Em foto, João de Deus assina depoimento prestado à polícia

Médium está preso desde domingo (16) após centenas de acusações de abuso sexual; STF deve julgar liberdade do líder espiritual nesta sexta (21)

João de Deus alegou inocência no depoimento prestado à Polícia

João de Deus alegou inocência no depoimento prestado à Polícia

RecordTV

O médium João Teixeira de Faria, conhecido como João de Deus, prestou depoimento à polícia no último domingo (16) após se entregar às autoridades devido às centenas de denúncias de abuso sexual.

A RecordTV conseguiu com exclusividade as fotos do líder espiritual assinando o depoimento - que durou três horas - em que alega inocência.

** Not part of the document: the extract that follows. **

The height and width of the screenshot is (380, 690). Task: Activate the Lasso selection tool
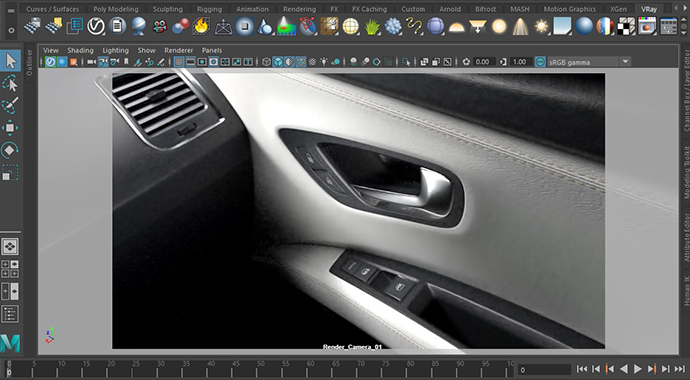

No depoimento, João de Deus a existência de abuso sexual na Casa de Dom Inácio de Loyola, em Abadiânia, Goiás, local em que realizava os atendimentos. Segundo ele, não ocorreu abuso sexual contra crianças e adolescentes e ainda negou que chamava pacientes para fazer atendimento individualizado. Esse era o pedido das pessoas que procuravam por ele no centro espiritual.

Ainda segundo o depoimento, o médium afirmou ter recebido a ligação de um homem que teria dito que "ia acabar com a vida" dele. "Olha, não desligue o telefone. Eu tenho 50 pessoas para acabar com você. Se você colocar 100, eu coloco 200. E se você aumentar isso, coloco mil. Eu vou acabar com você", declarou ele. 

João de Deus assinando o depoimento

João de Deus assinando o depoimento

RecordTV

A Polícia Civil de Goiás já ouviu 15 mulheres, mas se baseou em apenas uma denúncia para abrir o inquérito contra o médium. A vítima esteve na Casa Dom Inácio de Loyola em outubro deste ano e declarou que ficou sozinha em uma sala com o médium para a consulta espiritual e, com as luzes apagadas, percebeu que ele estaria tocando as regiões íntimas e colocado o membro sexual para fora da calça. João de Deus nega as acusações.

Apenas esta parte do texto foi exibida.